カケイユズ(25歳・管楽器のリペア職人5年)
凹んだ楽器を、人は指で隠すようにして差し出す。「これ、直りますか」。直る。たいていの凹みは直る。先に答えに困るのは、いつも次の質問のほうだ。
凹みは、見れば何が起きたかわかる。譜面台にぶつけた縁の凹みは、決まって同じ高さにある。立てかけて倒したベルは、まんまるが楕円に潰れる。ケースの中で暴れた打痕は、ひとつではなく群れで散らばっている。固定の甘いケースを開けると、まず打痕の散り方を見る。場所が、持ち主の扱い方を言う。
凹み出しは、内側から金属を起こす作業だ。トランペットのボウなら、芯金という鋼の棒を管に通し、凹みの真下に当てる。そのうえで裏から当て金を添え、丸い面の槌で芯金ごと軽く叩く。叩くのは外側ではなく、芯金に乗った金属だ。届かない曲がりの奥には、鋼球を一つ管に落とし、棒で押して凹みの下まで転がし、外から磁石で位置を決めてから起こす。金属は急ぐと裂ける。だから一度に戻そうとはしない。叩いて、見て、また叩く。

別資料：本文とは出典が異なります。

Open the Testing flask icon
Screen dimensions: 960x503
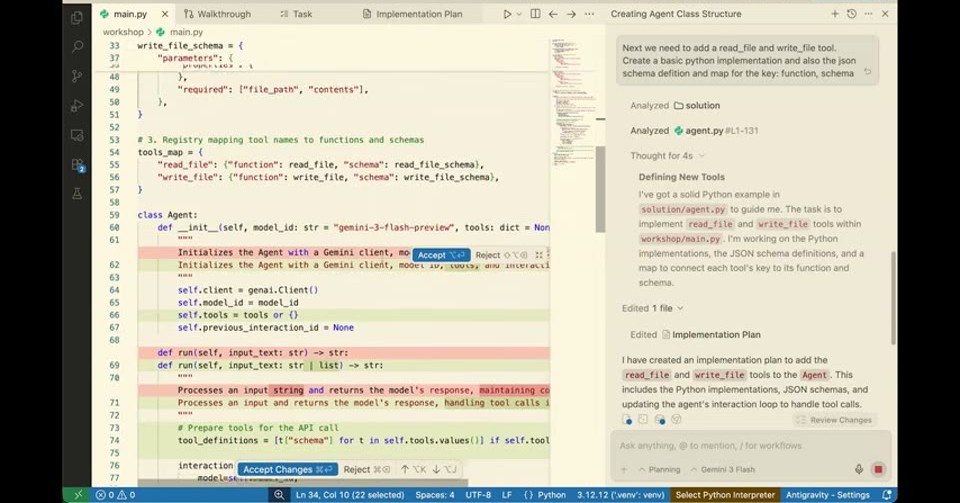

起こし終えると、人は必ず訊く。「音に影響ありますか」。浅い凹みなら、内径の変化は息が越えていく。だから私は「音には出ません」と答える。そのうえで言う。「直すかどうかは、気持ちの問題です」。この二つを続けて言うと、人はふたつに割れる。ほっとして凹みごと抱えて帰る人と、それでも直してください、と言う人と。
先週、それでも直してくださいと言った人は、言いながら親指で凹みの縁を撫でていた。私が音には出ないと二度目を言っても、その指は凹みから離れなかった。気持ちの問題だと私が言ったその気持ちは、台詞ではなく、その親指のほうに出ていた。私は芯金を選んだ。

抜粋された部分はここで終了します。